Fictions as Alternate Universes
I believe that the Doctor exists. In some universe, there is an alien who travels around in a blue box that is bigger on the inside with a (usually human) companion through time and space.
I also believe that the Wizarding World exists. In another universe (it would have to be a different one since I NEVER GOT MY LETTER), there are witches and wizards who live in their own communities and go to magical schools and have magical jobs and occasionally are terrorized by wizard-terrorists whose names shall not be spoken.
There is also a universe where superheroes and a spy organization protect the Earth from villains and alien invasions.
Over the holidays, Robyn and I were explaining the concept of the Weeping Angels to our grandparents. We told them about how they are quantum-locked, which means that they turn to stone when you look at them but that when you look away/blink/etc. they can move faster than you can see. They consume temporal energy, usually sending you back in time to eat your potential time. Occasionally they kill. They are terrifying.
When we explained to our grandparents that we believed these aliens were real, they were confused. How could something clearly written and fictional exist? And why would you be afraid of them?

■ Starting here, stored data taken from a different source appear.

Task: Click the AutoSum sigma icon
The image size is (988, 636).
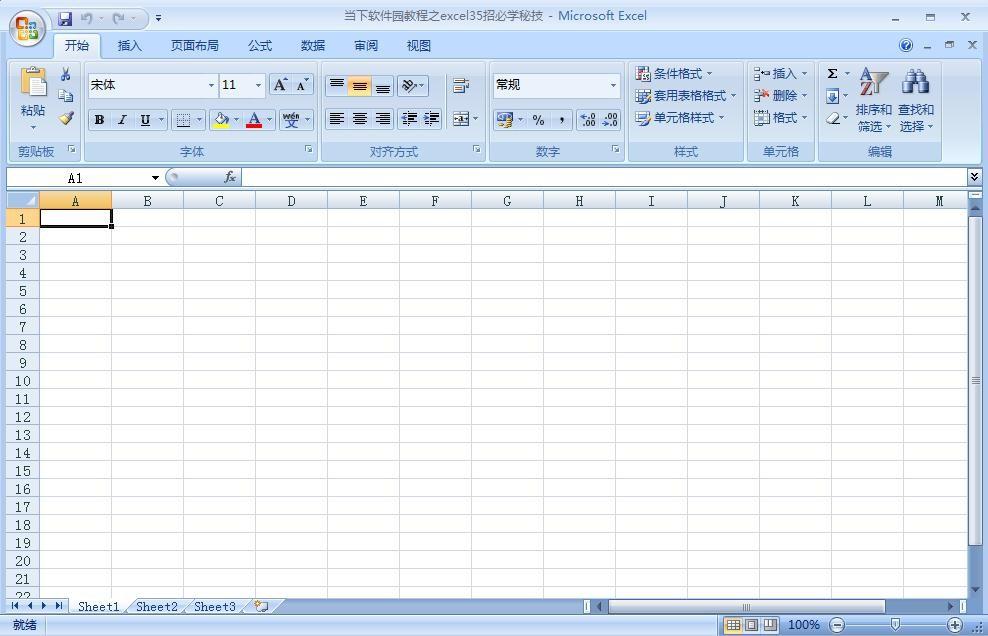Action: 832,74
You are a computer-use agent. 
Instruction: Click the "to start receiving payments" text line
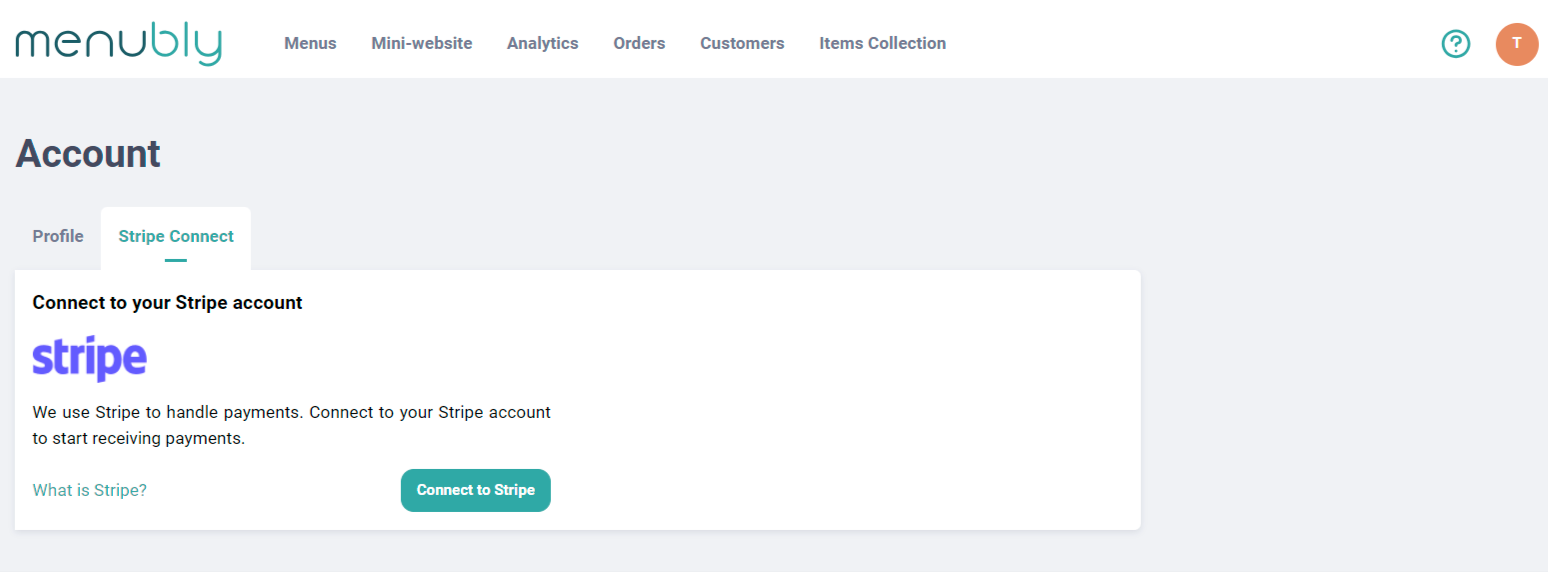[138, 438]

Of course, the rest of our family laughed at us: there go Bayana and Robyn being nerdy again, carrying on as if these things are real (spoiler alert: most of our family are Muggles).
Let me explain. I don’t (and I doubt Robyn does) literally think that these different fictional characters exist. That is to say, I don’t think that they exist in this universe. Parallel universes can be created in a variety of ways. One of these ways is through our minds. When we create fictional stories, we are creating other worlds that have their own people, rules, and societies. Their decisions influence their worlds in the same way that ours does for our world. These characters are real and have real interactions. And while they may not exist in the world we know, they do exist somewhere.
Honestly, fictional stories (whether in books, movies, television shows, video games, etc.) have to be real; they have real life consequences both for the characters inside them and for us as well. Harry Potter shaped an entire generation while Doctor Who is an intergenerational story. I know that I wouldn’t be who I am today without J.K. Rowling or Octavia Butler. The universes they chose to share with us inspired me to share my own universes, and for that I am grateful.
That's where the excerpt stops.